Three Gripes

One: since when has Labor Day been a celebration of entrepreneurship? So poorly do our Republicans think of America’s workers that they cannot bring themselves any longer to make even cursory reference to labor on Labor day. Instead they refer to it as being a day when we come together to honor those who take the risk of starting up a business. At least that’s what Eric Cantor says. This is nuts. It is also a deep insight into the perverted world of modern Republicanism.

Labor Day was established to honor workers. No one else. To twist that into a celebration of business owners is a sick and nasty trick. I realize that in the fetid imaginations of contemporary Republicanism anyone who doesn’t employ people is a kind of slacker, and that anyone who doesn’t pay income tax is a moocher, and that only high financiers and job creators are worthy of praise, but really.

No. I mean: really?

Second: while America is not as hidebound by class as many European countries, it certainly has them. This may be difficult to admit, but too often the truth hurts. In any case all the recent moaning and groaning about the demise of our middle class has brought an odd response from Rick Santorum, our resident right wing extremist preacher.
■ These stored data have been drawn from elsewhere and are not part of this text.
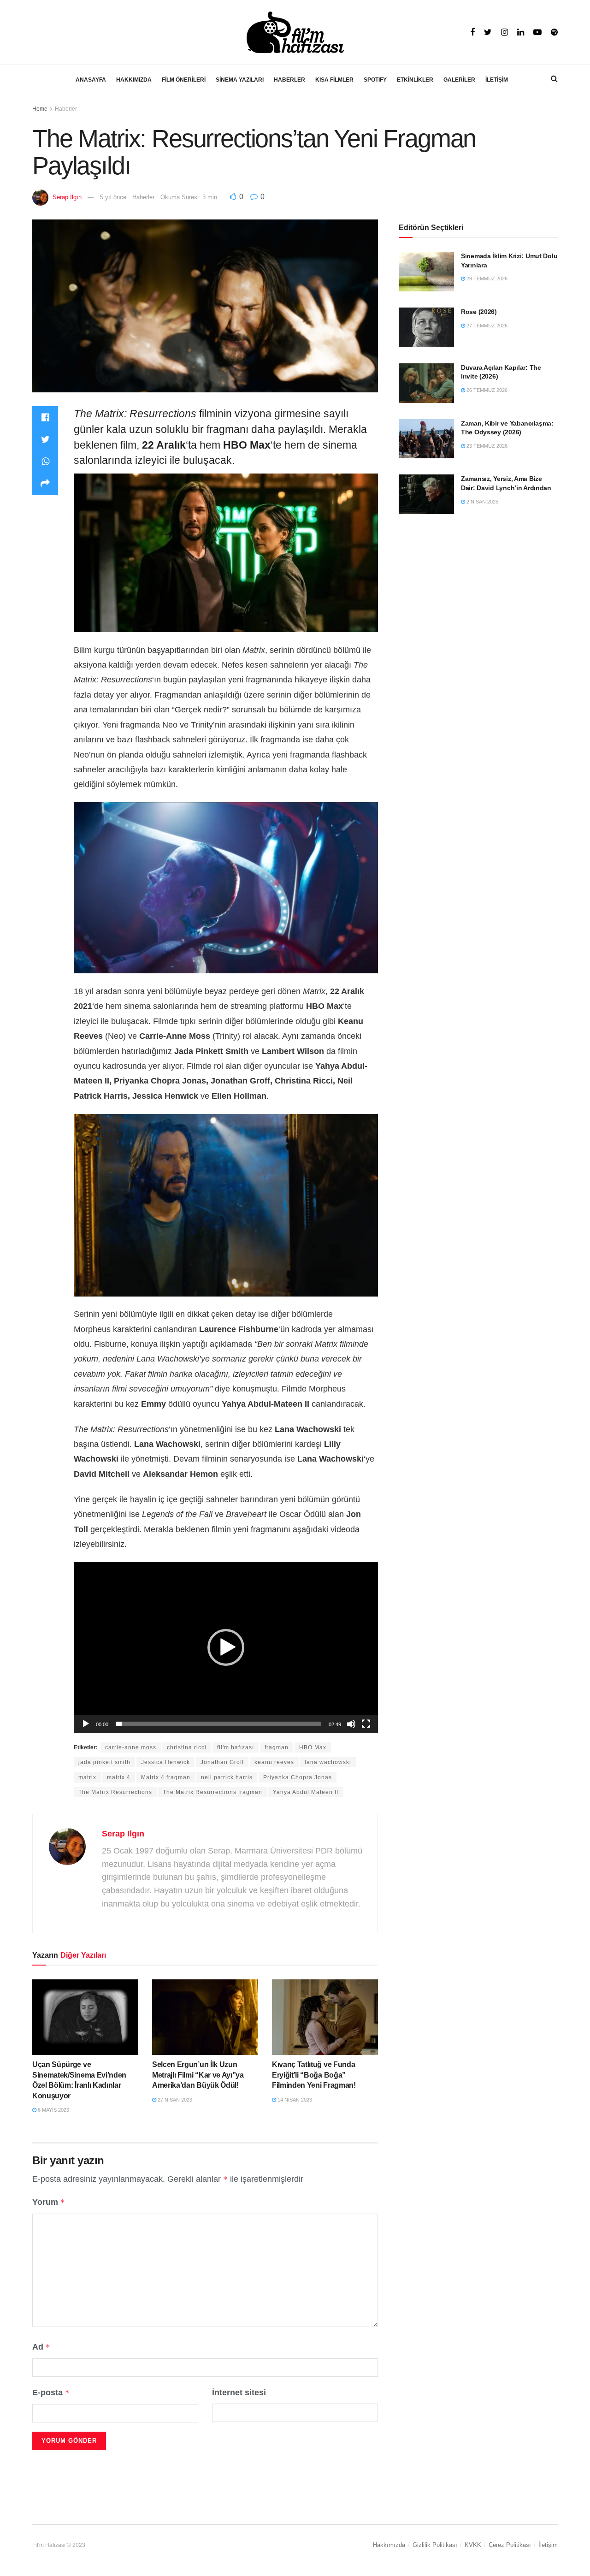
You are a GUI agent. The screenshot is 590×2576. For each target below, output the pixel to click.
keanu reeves (274, 1762)
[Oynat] (85, 1724)
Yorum (48, 2202)
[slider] (218, 1724)
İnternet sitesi (239, 2392)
Given that the Republicans have become defenders of the plutocrats and are bent solely on undoing all the planks upon which our middle class was built by rolling back government and exposing said middle class to the vicissitudes of the free market, their only policy strategy now seems to disavow classes altogether. So Santorum tells us there are no classes, and that talk of such things is socialist nonsense. Happily for him this wave of the hand eliminates his party’s biggest problem: its lack of empathy for anyone or anything in the middle. or at the bottom for that matter.

Now, I am not sure that class play the role that Marxists like to argue it does. That view seems to eradicate any individual role for anyone and simply implies a deterministic, teleological, future for the economy that history has debunked. But I do think class exists and that they are useful to talk about in policy discussions. America has a large underclass, a huge but diminishing middle class, and a tiny elitist ruling class making all the decisions and reaping most of the rewards. Santorum’s cranky dismissal of that class structure is simply a way of avoiding our biggest problem: inequality. After all, no middle class = no problem.

And, third, Ollie Rehn, one of Europe’s most influential bureaucrats and an elitist extraordinaire, is royally annoyed at the French. Who. apparently, didn’t play by his austerity play book nicely. You see, those dastardly French, who have a habit of being a tad ‘contraire’, are solving their government deficit problem in a rather unique way. They raised taxes. Merci! Rehn is unapologetic and apoplectic in his response. How dare they!

In austerity central the proper way to reduce government deficits is to slash social spending. Thus killing two birds with one stone. Such austerity both reduces the deficit and, more importantly, reduces social spending on socialist stuff like health care, pensions, and unemployment assistance. Since austerity advocates cannot abide such spending – after all they constantly remind us about how it all undermines society by making people comfortable and thus unwilling to work for next to nothing during their foreshortened little lives – the true target is both these goals, not just one.

The French didn’t get the memo. Instead they thought – evidently wrongly – that Rehn and his fellow austerity enforcers in the European bureaucracy would be happy to see the government’s deficit decline no matter how that was achieved. So the French have the right answer for the wrong reason, causing Rehn to lose his temper.

It’s that way here too.

Which is why I have a gripe about it. Advocates of austerity here don’t actually give a damn about the deficit. They simply want to get rid of those nasty social programs that are getting in the way of humbling our workers sufficiently so that they will work for less than a living wage and obey our job creator’s every whimsical word. Those programs, naturally, cost a lot of money which requires, also naturally, taxes. And austerity nuts hate taxes. With a passion. By the way, we know our right wingers don’t give a damn about the deficit because it is largely their creation – think those Reagan and Bush deficits. All that their trickle down, and supply side, policies ever did was to blow the deficit sky high. And now, to solve the very problem they created, they tell us we have to get rid of those programs.

To which all I can say is: sacre bleu!